It’s no secret: the cost of living is expensive. Regardless of who we are and what we do, we live and breathe steep living costs day in and day out. It’s a fact of life: if we’re not saving our pennies, we’re spending them; if we’re not paying off one bill, we are another. It’s the never-ending cycle of our (financial) lives. Enter: mom and dad.
For the vast majority of us, mom and dad means home; and home is where the heart is, after all. It’s become a common trend among many baby boomers
to take part in one of two things: either move back in with their parents to help save money, or assist in the renovations or expansions of their parent’s current home in order to accommodate their living requirements under the same roof. A circumstance such as the latter would be to avoid downsizing for mom and dad, and, of course, cut the costs of living for all parties involved. For some, this is simply how it’s always been; for others, it’s become a necessity. Today, we’re seeing a similar trend skyrocket among another popular generation: the millennials
Leaning on the bank of mom and dad
is something that isn’t quite out of the ordinary in this day and age as living costs are expensive and are only estimated to get higher. Therefore, young adults are moving out of their parent’s homes a lot later in life than perhaps they had originally mapped out for; and when they do, they’re receiving an increasingly large amount of financial support from their families so that they can. Ratehub.ca, a company who interviewed about 1000 people from across our country between September and November of 2016, conducted a survey to shed light on the approximate percentage of millennials who are are obtaining family financing in order to become a homeowner. The results? 35% of buyers received help from relatives while 38 per cent were able to put down 20 per cent or more on their homes
in our province alone. Of course, with several regulatory changes and rising home prices in 2016, these results are only expected to increase and reach new records in 2017 – creating potential hurdles for those entering into the market for the first time.

• [TASKS AND EXERCISES]
1: Decide whether each statement agrees with the passage on living costs, answering yes or no and quoting the words of the passage that settle it: (a) The survey was carried out between September and November of 2016. (b) About half of buyers received help from relatives. (c) The results are expected to decrease in 2017.
2: Render this sentence from the passage on living costs in Spanish: "For the vast majority of us, mom and dad means home; and home is where the heart is, after all."
3: Transcribe the passage on living costs, starting at "It’s no secret: the" and ending at "mom and dad.".
The listing has no connection to the passage on living costs.

• [SOURCE MATERIAL]

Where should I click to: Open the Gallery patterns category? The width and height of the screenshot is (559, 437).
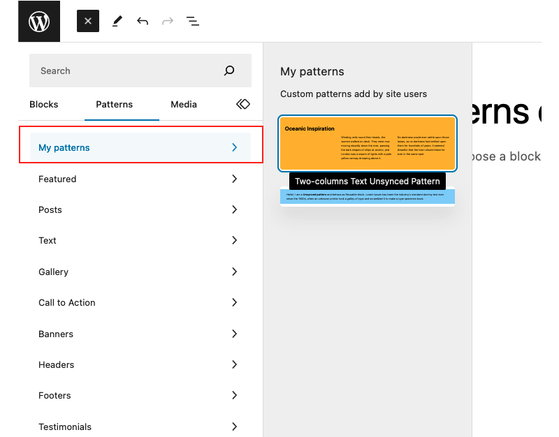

• [RESULTS]
1:
(a) Yes: "between September and November of 2016"
(b) No: "35% of buyers received help from relatives"
(c) No: "these results are only expected to increase and reach new records in 2017"

2: Para la gran mayoría de nosotros, mamá y papá significan hogar; y, después de todo, el hogar está donde está el corazón.

3:
It’s no secret: the cost of living is expensive. Regardless of who we are and what we do, we live and breathe steep living costs day in and day out. It’s a fact of life: if we’re not saving our pennies, we’re spending them; if we’re not paying off one bill, we are another. It’s the never-ending cycle of our (financial) lives. Enter: mom and dad.